The Prime Minister, Mario Draghi, appeared on Monday at a long press conference to give an account of the entire aid package and some impressions on the conflict. Italy, highly dependent on Russian gas (imports from that country are around 40% of the total), has decided to speed up to find measures at the national level to relieve pressure on citizens. The new package includes an aid of 200 euros to about 28 million Italian families. An amount that will be paid —predictably during the month of July— through remuneration and pensions to income of up to 35,000 euros per year. Pending the joint intervention of the European Union, it is not ruled out that in the coming days some type of limitation of the rates paid by consumers through a price ceiling will also be approved.

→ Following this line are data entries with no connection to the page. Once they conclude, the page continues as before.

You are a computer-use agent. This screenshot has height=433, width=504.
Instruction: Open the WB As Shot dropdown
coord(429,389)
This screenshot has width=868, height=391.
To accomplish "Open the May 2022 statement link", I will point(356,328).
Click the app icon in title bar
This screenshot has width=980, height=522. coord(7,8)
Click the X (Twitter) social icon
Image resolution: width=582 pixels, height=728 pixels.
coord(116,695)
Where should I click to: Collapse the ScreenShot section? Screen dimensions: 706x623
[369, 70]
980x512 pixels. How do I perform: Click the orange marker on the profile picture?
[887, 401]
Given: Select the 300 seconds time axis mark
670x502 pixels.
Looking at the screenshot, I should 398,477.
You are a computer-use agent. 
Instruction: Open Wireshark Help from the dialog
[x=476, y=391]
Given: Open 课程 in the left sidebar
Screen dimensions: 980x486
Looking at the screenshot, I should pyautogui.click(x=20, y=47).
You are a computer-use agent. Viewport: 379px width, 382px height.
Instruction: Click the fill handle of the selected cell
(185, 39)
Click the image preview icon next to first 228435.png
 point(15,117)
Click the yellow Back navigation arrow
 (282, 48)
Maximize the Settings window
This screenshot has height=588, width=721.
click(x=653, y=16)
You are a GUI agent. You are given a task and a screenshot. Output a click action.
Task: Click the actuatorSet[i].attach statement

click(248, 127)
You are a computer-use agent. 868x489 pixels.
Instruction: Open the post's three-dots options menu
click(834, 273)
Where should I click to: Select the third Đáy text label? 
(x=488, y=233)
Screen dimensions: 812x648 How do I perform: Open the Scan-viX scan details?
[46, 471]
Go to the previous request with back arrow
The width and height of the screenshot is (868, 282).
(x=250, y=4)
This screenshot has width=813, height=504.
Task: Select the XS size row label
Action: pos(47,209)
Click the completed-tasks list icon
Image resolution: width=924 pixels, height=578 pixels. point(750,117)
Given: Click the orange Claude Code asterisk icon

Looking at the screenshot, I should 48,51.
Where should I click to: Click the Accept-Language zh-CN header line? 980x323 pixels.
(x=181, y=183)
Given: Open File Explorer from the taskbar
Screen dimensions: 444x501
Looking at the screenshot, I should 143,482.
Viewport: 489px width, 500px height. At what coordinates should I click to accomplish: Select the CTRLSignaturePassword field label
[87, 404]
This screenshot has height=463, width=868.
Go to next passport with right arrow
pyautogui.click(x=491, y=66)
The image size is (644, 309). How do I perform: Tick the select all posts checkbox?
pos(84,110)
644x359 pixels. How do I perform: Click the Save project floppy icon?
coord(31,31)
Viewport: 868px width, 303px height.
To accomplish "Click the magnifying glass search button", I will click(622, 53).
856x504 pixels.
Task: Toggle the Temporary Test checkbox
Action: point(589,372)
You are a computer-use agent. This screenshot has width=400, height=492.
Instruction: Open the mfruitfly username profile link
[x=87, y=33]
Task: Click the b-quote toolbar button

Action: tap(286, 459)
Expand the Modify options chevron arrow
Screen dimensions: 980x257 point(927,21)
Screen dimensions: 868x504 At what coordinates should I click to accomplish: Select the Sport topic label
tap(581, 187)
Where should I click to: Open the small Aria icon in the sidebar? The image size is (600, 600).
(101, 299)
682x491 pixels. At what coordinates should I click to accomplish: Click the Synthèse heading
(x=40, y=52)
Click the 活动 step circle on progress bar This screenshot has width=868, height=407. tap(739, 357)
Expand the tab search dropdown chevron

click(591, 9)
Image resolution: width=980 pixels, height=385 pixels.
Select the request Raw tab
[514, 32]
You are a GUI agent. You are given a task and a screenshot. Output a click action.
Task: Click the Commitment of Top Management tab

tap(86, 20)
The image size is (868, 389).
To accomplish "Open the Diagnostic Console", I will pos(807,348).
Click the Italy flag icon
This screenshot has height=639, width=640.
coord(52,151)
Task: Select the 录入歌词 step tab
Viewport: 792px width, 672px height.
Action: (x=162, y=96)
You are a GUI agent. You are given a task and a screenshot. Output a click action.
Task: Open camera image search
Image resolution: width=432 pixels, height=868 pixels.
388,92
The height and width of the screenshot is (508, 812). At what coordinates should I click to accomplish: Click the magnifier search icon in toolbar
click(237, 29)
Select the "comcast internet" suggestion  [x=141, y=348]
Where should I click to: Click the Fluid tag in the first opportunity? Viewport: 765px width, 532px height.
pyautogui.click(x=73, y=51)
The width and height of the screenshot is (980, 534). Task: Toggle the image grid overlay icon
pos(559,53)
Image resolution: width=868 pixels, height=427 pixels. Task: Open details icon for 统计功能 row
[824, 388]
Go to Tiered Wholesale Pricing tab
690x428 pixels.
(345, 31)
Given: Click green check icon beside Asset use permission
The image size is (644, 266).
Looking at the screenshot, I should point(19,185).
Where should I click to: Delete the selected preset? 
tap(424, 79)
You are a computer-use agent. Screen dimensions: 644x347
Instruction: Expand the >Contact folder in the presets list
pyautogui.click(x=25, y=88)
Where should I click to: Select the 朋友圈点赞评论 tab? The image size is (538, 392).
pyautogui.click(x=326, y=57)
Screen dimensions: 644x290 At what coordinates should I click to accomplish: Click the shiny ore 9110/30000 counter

The Italian government has already spent more than €20 billion this year so far to protect its economy from rising energy prices and has taken steps to reduce its dependence on Russian supplies. On the one hand, agreements have been reached with Algeria to increase the volume of gas supplied from that country and gradually reduce that which arrives from Moscow. But in addition to setting limits on the thermostat in homes and offices to save energy, Draghi also wants to speed up the creation of alternatives to gas. “The measures include reforms to rationalize and boost investments in renewable energy that will allow us to accelerate the transition to a green economy,” said the prime minister. “This will allow us to become independent of Russian gas.”
The announcement comes as the European Union is debating the advisability of an additional round of sanctions that would phase out Russian oil by the end of the year. The EU, for its part, is also trying to maintain a united front against Russia’s demand to pay for gas in rubles, which the bloc says would violate sanctions. Russia has already cut gas to two EU members – Poland and Bulgaria – who have refused to meet the demand for payment in rubles, arguing that the signed contracts are denominated in euros or dollars. Italy, in this sense, assures that it will remain aligned with the rest of the community countries and will respect the rules established by the European Commission.
He knows in depth all the sides of the coin.